Qué molesto ese tiempo sin dueño. Los rostros de estas personas no lo dejan ver pero en el aire se percibe igual porque nadie consigue hacer cosas cuando está, por ejemplo, en la sala de espera de un médico. Se puede leer, quizá, pensar, pero no más. Comprar cosas por celular. Es cierto, ahora también eso. Pero quién adelanta algo de la cena o hace gimnasia o completa un Excel mientras aguarda a que lo llamen. El tiempo de espera es macabro porque no es propio y tampoco completamente ajeno, son minutos que pasan sin importar y sin conciencia plena pero que se acumulan. Como las hojas secas de los árboles que en otoño cubren las veredas y se ven lindas pero suelen generar problemas. O desbordes.

No conviene hacer cuentas. Las horas de la vida que una persona, que un argentino o una argentina (porque tampoco desconocer que no es así en todos lados) pasa esperando a que pase algo, a que el colectivo venga, a que de una vez la operadora del banco atienda el teléfono, a que llegue el pedido del supermercado o el taxi, pueden ser tremendas porque pueden en total representar semanas, meses, años. Es una pequeña catástrofe, un agujero negro que crece con el tiempo y que encima en este tiempo llegó a una dimensión que nunca antes había alcanzado. ¿No se sienten todos en una gran sala de espera? La vida que pasa, ya es otro año, ya hace más de un año que vivimos como el año pasado y sin embargo aún aguardamos. En casa. A volver a abrazar a nuestros padres, a juntarnos con amigas en un bar y en paz, a jugar con nuestros sobrinos sin el tapabocas que nos deja afónicos del esfuerzo, a salir a bailar y emborracharnos y a dejar de sentir en cada instante que estamos en peligro o que podemos poner en peligro a alguien.
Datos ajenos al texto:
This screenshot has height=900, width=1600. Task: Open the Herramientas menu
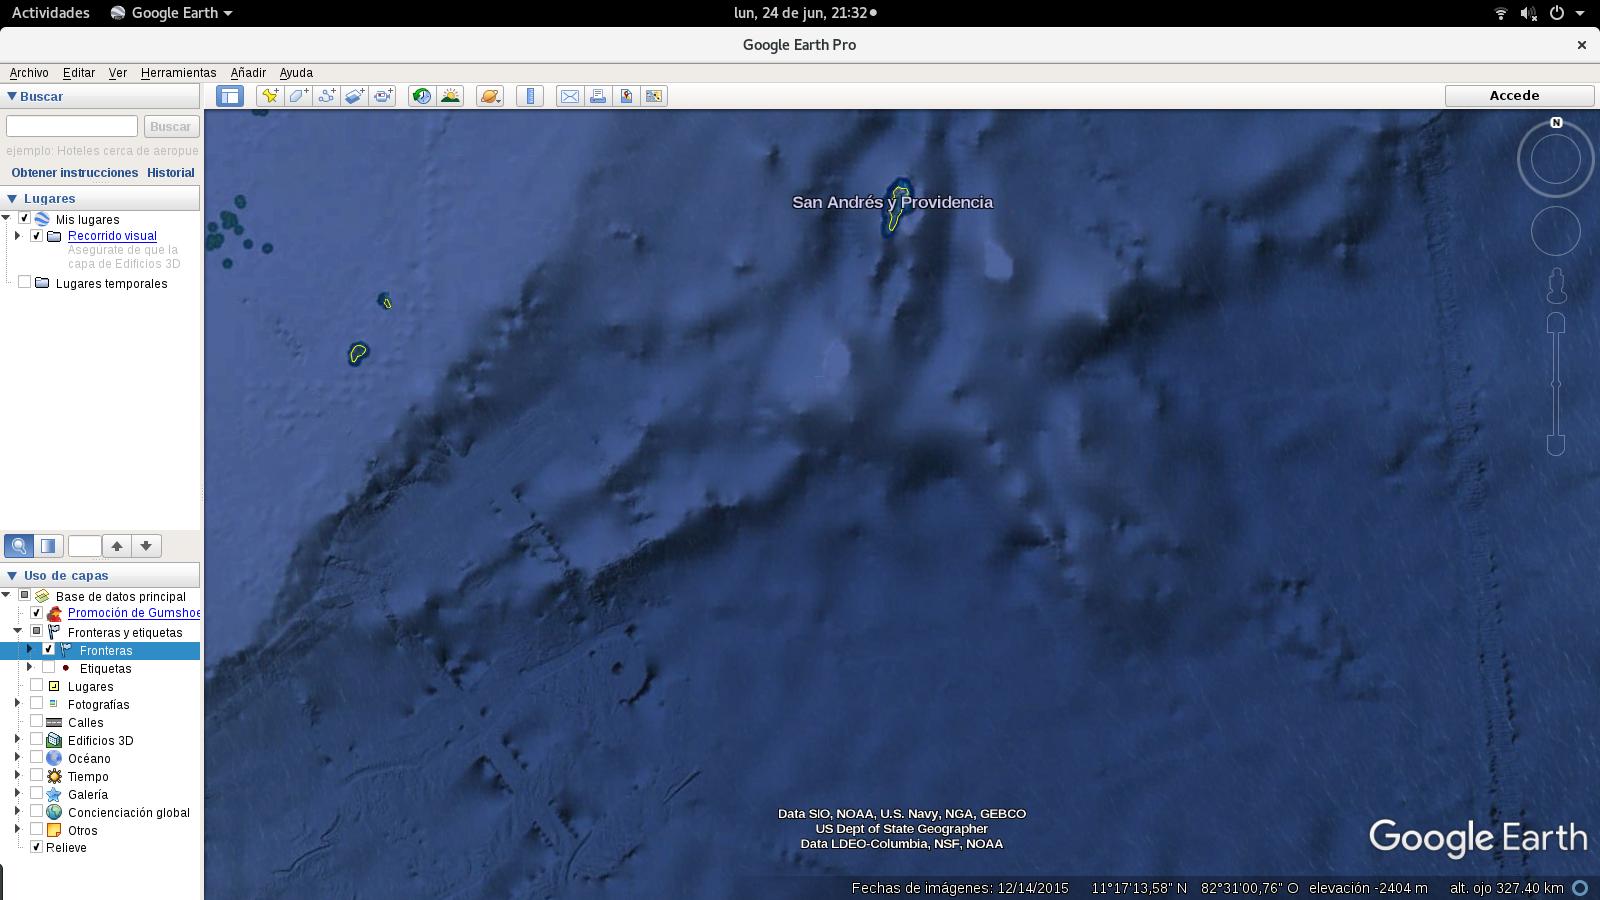pyautogui.click(x=179, y=72)
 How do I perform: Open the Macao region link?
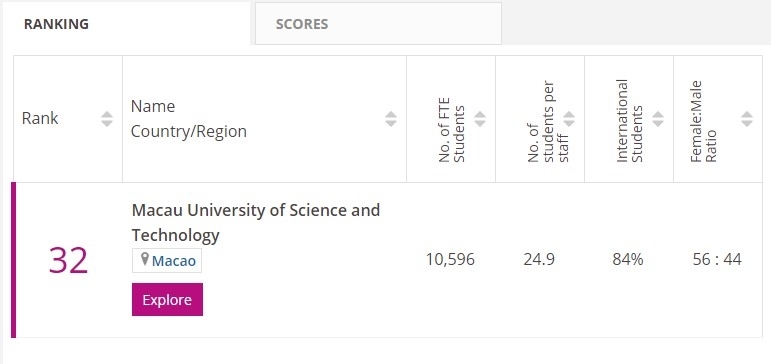click(x=174, y=261)
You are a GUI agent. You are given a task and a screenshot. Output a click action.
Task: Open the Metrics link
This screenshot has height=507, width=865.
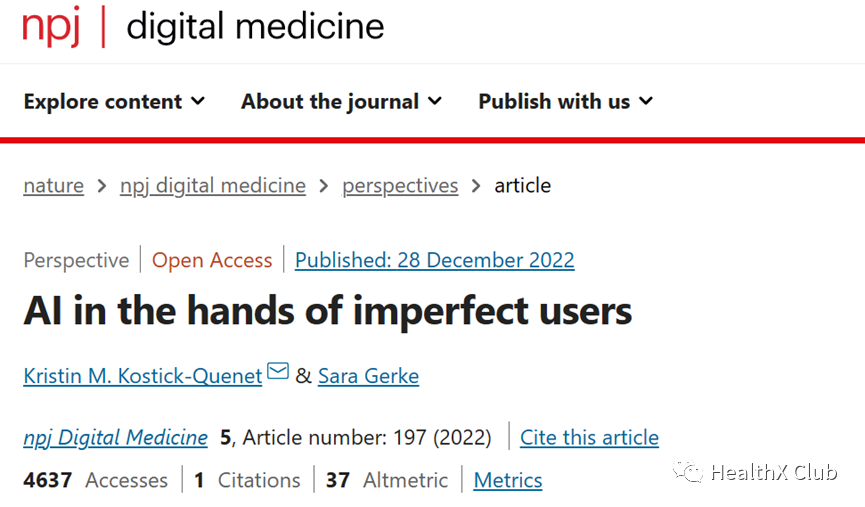tap(508, 480)
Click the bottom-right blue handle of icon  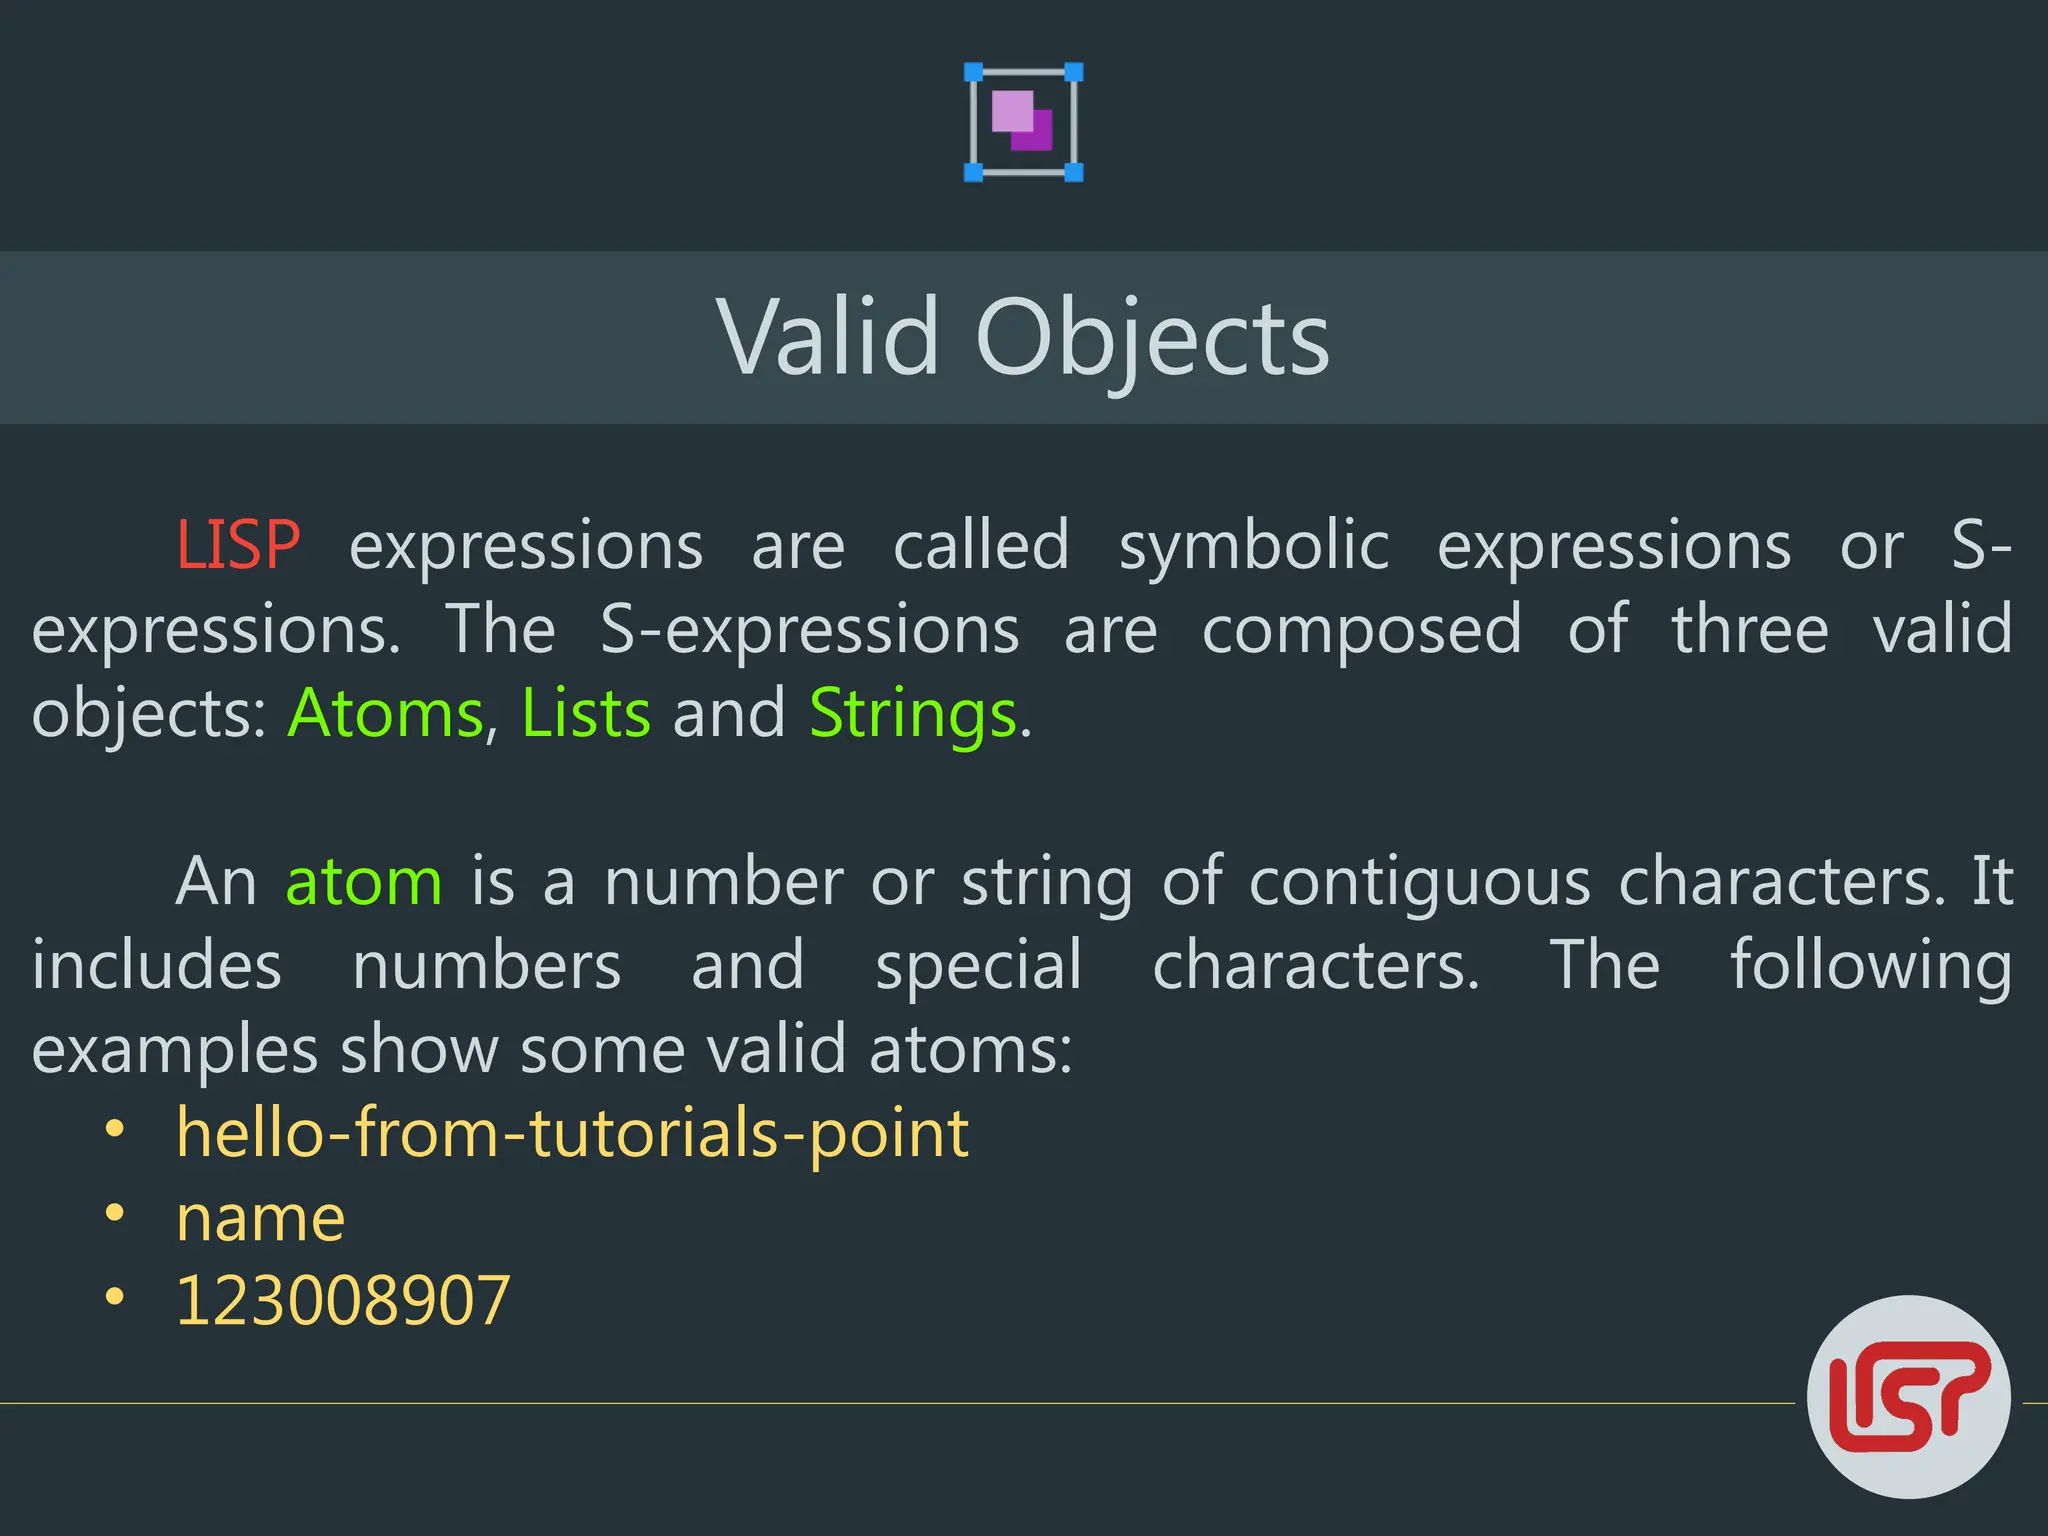[x=1073, y=172]
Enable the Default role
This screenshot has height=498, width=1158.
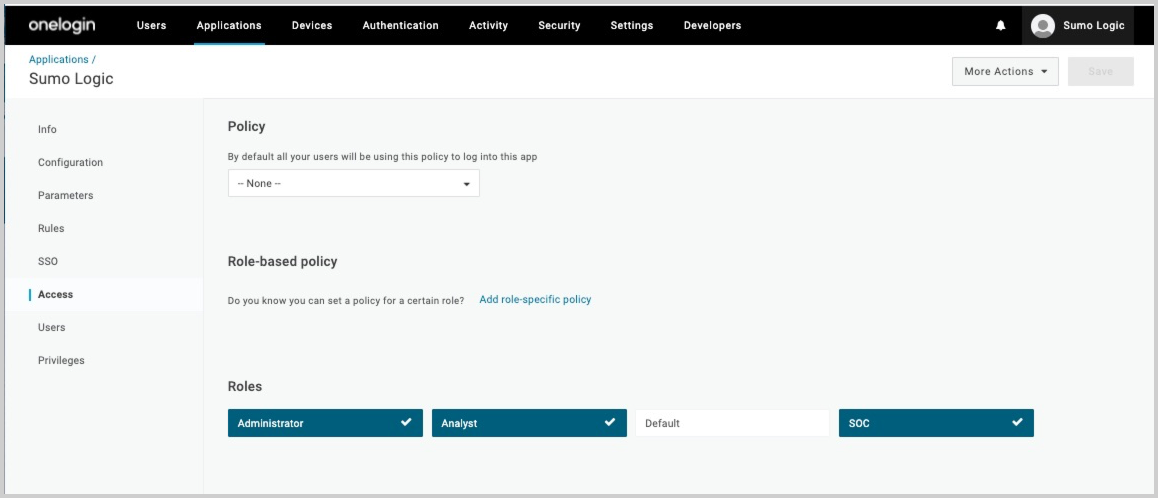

Desde que llegó la pandemia de coronavirus impuso su orden y nos reunió a todos, al mundo, en un mismo lugar, en el del que espera. Entre todas las palabras que no solíamos pronunciar y que comenzamos a utilizar sin parar en cada charla y con cualquier persona (curva de contagios, brote, presencialidad, zoom, clases virtuales, efectividad, Covid-19) deberíamos sumar una más, el adjetivo calificativo de los que esperan, de nosotros, los esperadores. Mientras tanto seguimos, por turnos, haciendo filas con una distancia de dos metros al aire libre en la verdulería, en la mercería, en la pescadería, en el kiosco, en la panadería, en la casa de tortas, en el local que prepara comida armenia, en el que vende lanas, en la farmacia, en la florería, en el restaurante que tiene terraza, en la puerta de la

dietética, en esa cervecería de la esquina alguna tarde, sobre las veredas rotas, en medio de este frío helado. Acá seguimos, dejando pasar el tiempo que no tiene reembolso entre esos días en que ni siquiera basta con el optimismo, con eso de aprender a valorar las pequeñas cosas. Y sin embargo no podemos hacer mucho más. Solo esperar a que falte menos.